» WHAT YOU WILL DO: Rewrite the records below so that each occurrence of "Instruction" becomes "Directive", leaving everything else unchanged.

[start]

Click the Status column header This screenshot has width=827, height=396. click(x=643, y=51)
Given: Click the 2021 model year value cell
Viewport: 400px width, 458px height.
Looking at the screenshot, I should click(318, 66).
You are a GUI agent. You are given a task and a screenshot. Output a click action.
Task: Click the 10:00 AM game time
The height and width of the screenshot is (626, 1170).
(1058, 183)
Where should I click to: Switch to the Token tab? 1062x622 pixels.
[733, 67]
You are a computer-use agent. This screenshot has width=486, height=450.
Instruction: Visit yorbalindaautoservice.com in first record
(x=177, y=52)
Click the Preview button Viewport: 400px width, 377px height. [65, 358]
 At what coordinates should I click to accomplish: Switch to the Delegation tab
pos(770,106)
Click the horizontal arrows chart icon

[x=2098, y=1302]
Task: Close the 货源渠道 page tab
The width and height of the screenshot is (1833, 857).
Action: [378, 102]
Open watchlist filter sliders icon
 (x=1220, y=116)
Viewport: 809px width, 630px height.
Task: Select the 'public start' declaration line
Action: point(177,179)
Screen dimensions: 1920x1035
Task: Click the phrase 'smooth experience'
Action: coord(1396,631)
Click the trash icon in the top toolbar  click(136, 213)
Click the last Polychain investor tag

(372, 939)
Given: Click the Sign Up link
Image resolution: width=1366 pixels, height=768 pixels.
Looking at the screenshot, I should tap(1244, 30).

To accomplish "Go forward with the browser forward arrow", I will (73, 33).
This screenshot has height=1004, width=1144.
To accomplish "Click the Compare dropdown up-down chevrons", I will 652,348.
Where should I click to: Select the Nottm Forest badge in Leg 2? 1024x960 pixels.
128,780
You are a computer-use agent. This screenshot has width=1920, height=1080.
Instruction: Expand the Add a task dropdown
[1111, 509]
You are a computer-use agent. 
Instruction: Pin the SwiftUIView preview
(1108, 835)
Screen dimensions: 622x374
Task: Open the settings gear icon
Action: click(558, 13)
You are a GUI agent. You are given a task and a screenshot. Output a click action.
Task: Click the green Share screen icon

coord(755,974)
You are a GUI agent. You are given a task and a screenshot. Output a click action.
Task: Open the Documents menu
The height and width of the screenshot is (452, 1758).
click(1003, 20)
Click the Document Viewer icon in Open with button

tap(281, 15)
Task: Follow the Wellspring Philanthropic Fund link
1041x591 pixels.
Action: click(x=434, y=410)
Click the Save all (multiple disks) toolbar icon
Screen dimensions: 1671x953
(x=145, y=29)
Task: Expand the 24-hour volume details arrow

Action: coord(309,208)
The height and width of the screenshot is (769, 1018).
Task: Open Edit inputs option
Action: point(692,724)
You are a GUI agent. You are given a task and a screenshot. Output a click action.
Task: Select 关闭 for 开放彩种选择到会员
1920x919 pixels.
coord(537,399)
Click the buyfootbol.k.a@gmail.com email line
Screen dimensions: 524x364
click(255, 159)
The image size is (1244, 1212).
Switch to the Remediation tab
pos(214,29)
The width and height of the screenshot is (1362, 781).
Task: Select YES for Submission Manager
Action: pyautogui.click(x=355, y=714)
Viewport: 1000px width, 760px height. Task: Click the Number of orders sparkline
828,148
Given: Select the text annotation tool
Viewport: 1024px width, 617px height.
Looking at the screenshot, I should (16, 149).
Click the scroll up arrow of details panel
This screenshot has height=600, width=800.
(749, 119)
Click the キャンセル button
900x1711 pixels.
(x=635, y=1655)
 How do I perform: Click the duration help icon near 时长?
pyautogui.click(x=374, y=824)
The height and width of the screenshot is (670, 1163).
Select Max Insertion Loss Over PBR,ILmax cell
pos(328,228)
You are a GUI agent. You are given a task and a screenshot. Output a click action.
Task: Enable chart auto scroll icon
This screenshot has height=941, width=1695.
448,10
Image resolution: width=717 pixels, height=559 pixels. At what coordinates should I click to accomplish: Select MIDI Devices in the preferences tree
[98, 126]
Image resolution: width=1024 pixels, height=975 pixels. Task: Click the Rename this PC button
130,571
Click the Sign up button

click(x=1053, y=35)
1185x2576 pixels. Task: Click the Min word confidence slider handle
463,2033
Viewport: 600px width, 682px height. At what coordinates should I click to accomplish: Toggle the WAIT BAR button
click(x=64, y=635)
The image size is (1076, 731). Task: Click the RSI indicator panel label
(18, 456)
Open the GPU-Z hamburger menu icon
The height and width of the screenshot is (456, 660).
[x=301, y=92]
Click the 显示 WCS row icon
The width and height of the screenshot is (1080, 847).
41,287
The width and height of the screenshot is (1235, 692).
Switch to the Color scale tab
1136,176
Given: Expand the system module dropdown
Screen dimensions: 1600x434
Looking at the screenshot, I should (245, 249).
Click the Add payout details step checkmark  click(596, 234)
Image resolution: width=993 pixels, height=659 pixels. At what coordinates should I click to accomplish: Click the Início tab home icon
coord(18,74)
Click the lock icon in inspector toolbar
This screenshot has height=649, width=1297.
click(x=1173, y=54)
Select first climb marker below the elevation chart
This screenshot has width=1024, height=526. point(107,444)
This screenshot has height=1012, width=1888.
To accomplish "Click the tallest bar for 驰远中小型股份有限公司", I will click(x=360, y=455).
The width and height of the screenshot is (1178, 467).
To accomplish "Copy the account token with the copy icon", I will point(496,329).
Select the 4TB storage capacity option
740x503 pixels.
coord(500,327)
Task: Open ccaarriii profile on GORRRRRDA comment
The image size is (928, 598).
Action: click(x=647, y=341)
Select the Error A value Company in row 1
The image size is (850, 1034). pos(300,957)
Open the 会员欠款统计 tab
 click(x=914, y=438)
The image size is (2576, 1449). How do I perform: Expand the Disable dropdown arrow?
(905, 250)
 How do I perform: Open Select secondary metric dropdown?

[end]

» EXERCISE SOLUTION:
Click the Status column header This screenshot has width=827, height=396. click(x=643, y=51)
Given: Click the 2021 model year value cell
Viewport: 400px width, 458px height.
Looking at the screenshot, I should click(318, 66).
You are a GUI agent. You are given a task and a screenshot. Output a click action.
Task: Click the 10:00 AM game time
The height and width of the screenshot is (626, 1170).
(1058, 183)
Where should I click to: Switch to the Token tab? 1062x622 pixels.
[733, 67]
You are a computer-use agent. This screenshot has width=486, height=450.
Directive: Visit yorbalindaautoservice.com in first record
(x=177, y=52)
Click the Preview button Viewport: 400px width, 377px height. [65, 358]
 At what coordinates should I click to accomplish: Switch to the Delegation tab
pos(770,106)
Click the horizontal arrows chart icon

[x=2098, y=1302]
Task: Close the 货源渠道 page tab
The width and height of the screenshot is (1833, 857).
Action: [378, 102]
Open watchlist filter sliders icon
 (x=1220, y=116)
Viewport: 809px width, 630px height.
Task: Select the 'public start' declaration line
Action: point(177,179)
Screen dimensions: 1920x1035
Task: Click the phrase 'smooth experience'
Action: coord(1396,631)
Click the trash icon in the top toolbar  click(136, 213)
Click the last Polychain investor tag

(372, 939)
Given: Click the Sign Up link
Image resolution: width=1366 pixels, height=768 pixels.
Looking at the screenshot, I should tap(1244, 30).

To accomplish "Go forward with the browser forward arrow", I will (73, 33).
This screenshot has height=1004, width=1144.
To accomplish "Click the Compare dropdown up-down chevrons", I will 652,348.
Where should I click to: Select the Nottm Forest badge in Leg 2? 1024x960 pixels.
128,780
You are a computer-use agent. This screenshot has width=1920, height=1080.
Directive: Expand the Add a task dropdown
[1111, 509]
You are a computer-use agent. 
Directive: Pin the SwiftUIView preview
(1108, 835)
Screen dimensions: 622x374
Task: Open the settings gear icon
Action: click(558, 13)
You are a GUI agent. You are given a task and a screenshot. Output a click action.
Task: Click the green Share screen icon

coord(755,974)
You are a GUI agent. You are given a task and a screenshot. Output a click action.
Task: Open the Documents menu
The height and width of the screenshot is (452, 1758).
click(1003, 20)
Click the Document Viewer icon in Open with button

tap(281, 15)
Task: Follow the Wellspring Philanthropic Fund link
1041x591 pixels.
Action: click(x=434, y=410)
Click the Save all (multiple disks) toolbar icon
Screen dimensions: 1671x953
(x=145, y=29)
Task: Expand the 24-hour volume details arrow

Action: coord(309,208)
The height and width of the screenshot is (769, 1018).
Task: Open Edit inputs option
Action: point(692,724)
You are a GUI agent. You are given a task and a screenshot. Output a click action.
Task: Select 关闭 for 开放彩种选择到会员
1920x919 pixels.
coord(537,399)
Click the buyfootbol.k.a@gmail.com email line
Screen dimensions: 524x364
click(255, 159)
The image size is (1244, 1212).
Switch to the Remediation tab
pos(214,29)
The width and height of the screenshot is (1362, 781).
Task: Select YES for Submission Manager
Action: pyautogui.click(x=355, y=714)
Viewport: 1000px width, 760px height. Task: Click the Number of orders sparkline
828,148
Given: Select the text annotation tool
Viewport: 1024px width, 617px height.
Looking at the screenshot, I should (16, 149).
Click the scroll up arrow of details panel
This screenshot has height=600, width=800.
(749, 119)
Click the キャンセル button
900x1711 pixels.
(x=635, y=1655)
 How do I perform: Click the duration help icon near 时长?
pyautogui.click(x=374, y=824)
The height and width of the screenshot is (670, 1163).
Select Max Insertion Loss Over PBR,ILmax cell
pos(328,228)
You are a GUI agent. You are given a task and a screenshot. Output a click action.
Task: Enable chart auto scroll icon
This screenshot has height=941, width=1695.
448,10
Image resolution: width=717 pixels, height=559 pixels. At what coordinates should I click to accomplish: Select MIDI Devices in the preferences tree
[98, 126]
Image resolution: width=1024 pixels, height=975 pixels. Task: Click the Rename this PC button
130,571
Click the Sign up button

click(x=1053, y=35)
1185x2576 pixels. Task: Click the Min word confidence slider handle
463,2033
Viewport: 600px width, 682px height. At what coordinates should I click to accomplish: Toggle the WAIT BAR button
click(x=64, y=635)
The image size is (1076, 731). Task: Click the RSI indicator panel label
(18, 456)
Open the GPU-Z hamburger menu icon
The height and width of the screenshot is (456, 660).
[x=301, y=92]
Click the 显示 WCS row icon
The width and height of the screenshot is (1080, 847).
41,287
The width and height of the screenshot is (1235, 692).
Switch to the Color scale tab
1136,176
Given: Expand the system module dropdown
Screen dimensions: 1600x434
Looking at the screenshot, I should (245, 249).
Click the Add payout details step checkmark  click(596, 234)
Image resolution: width=993 pixels, height=659 pixels. At what coordinates should I click to accomplish: Click the Início tab home icon
coord(18,74)
Click the lock icon in inspector toolbar
This screenshot has height=649, width=1297.
click(x=1173, y=54)
Select first climb marker below the elevation chart
This screenshot has width=1024, height=526. point(107,444)
This screenshot has height=1012, width=1888.
To accomplish "Click the tallest bar for 驰远中小型股份有限公司", I will click(x=360, y=455).
The width and height of the screenshot is (1178, 467).
To accomplish "Copy the account token with the copy icon", I will point(496,329).
Select the 4TB storage capacity option
740x503 pixels.
coord(500,327)
Task: Open ccaarriii profile on GORRRRRDA comment
The image size is (928, 598).
Action: click(x=647, y=341)
Select the Error A value Company in row 1
The image size is (850, 1034). pos(300,957)
Open the 会员欠款统计 tab
 click(x=914, y=438)
The image size is (2576, 1449). How do I perform: Expand the Disable dropdown arrow?
(905, 250)
 How do I perform: Open Select secondary metric dropdown?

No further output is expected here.